Columbus’s three ships were sailing east to return to “Española,” having terminated the exploration of Cuba’s southern coast on June 12 at the Bahía de Cortes (see prior blog). On July 7, he brought the ships to anchor by a river mouth at a promontory beside coastal mountains where, on the outward voyage, he had traded peacefully with the inhabitants of a nearby village and likely planted a cross. The locals called the mountains the Guamuhaya and Columbus named the river Río de las Misas, as mass was celebrated. Samuel Eliot Morison, the modern historian who sailed the coastline to replicate the exploration, believed the river was the present San Juan, which enters the sea between Cienfuegos and Trinidad.

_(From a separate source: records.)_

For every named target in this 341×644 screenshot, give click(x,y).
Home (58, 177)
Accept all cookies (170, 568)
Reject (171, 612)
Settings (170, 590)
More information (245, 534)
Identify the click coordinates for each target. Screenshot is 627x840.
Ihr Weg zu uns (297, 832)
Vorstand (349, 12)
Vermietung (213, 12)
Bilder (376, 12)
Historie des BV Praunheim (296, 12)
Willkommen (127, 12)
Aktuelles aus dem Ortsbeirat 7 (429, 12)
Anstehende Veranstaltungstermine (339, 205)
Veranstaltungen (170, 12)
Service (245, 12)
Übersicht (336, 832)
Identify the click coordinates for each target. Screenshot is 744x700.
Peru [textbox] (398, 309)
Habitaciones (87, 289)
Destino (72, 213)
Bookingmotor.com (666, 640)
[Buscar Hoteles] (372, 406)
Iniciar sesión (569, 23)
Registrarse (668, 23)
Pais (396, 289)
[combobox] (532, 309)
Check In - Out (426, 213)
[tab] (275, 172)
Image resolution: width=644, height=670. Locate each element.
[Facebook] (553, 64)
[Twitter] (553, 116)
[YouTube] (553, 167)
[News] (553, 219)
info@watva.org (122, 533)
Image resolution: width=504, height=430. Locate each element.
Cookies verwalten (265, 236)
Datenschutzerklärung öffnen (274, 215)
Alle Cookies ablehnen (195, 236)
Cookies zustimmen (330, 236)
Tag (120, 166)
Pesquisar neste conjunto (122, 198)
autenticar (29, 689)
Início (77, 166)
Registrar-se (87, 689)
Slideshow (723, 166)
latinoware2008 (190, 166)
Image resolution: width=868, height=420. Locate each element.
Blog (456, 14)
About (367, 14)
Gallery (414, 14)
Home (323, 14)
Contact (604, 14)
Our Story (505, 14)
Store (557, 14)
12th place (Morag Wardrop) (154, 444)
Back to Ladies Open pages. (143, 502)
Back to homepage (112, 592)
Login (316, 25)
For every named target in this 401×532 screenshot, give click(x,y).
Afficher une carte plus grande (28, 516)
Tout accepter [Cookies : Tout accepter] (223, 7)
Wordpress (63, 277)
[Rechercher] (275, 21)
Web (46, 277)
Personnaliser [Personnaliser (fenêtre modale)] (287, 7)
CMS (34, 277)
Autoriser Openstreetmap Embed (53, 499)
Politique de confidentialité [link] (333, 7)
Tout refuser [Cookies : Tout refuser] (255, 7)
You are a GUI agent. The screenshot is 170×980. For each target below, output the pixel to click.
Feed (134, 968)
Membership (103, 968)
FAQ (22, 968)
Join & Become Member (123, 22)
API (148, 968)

I studied several coves between Cienfuegos and Trinidad, and the site at the San Juan river does accord with the scant descriptions in the primary sources (other sites could, too). There’s a dirt road off the nearby highway and I hiked in. The following pics show: the river mouth and beautiful mountains; a view to the sea; a lovely area on the promontory itself; the nearby inland plain where an indigenous village could have been (imagine bohíos, without cattle, etc.); and the dirt road.
The elderly man likely was a behique (shaman), and archaeologists often refer to his peoples as Ciboney Taíno or Cuban Ciboney. He explained—through Columbus’s Taíno interpreter—that the soul follows one of two courses when it quits the body. The first is dark and dreadful, reserved for the enemies and tyrants of the human race. The second is joyous and delectable, reserved for those who have promoted peace and tranquility. The behique entreated Columbus to harm no one.
According to his letter to Queen Isabella and King Ferdinand, Columbus responded that he hadn’t done evil except to bad people, meaning Caribes and those that opposed subjugation to the sovereigns’ rule.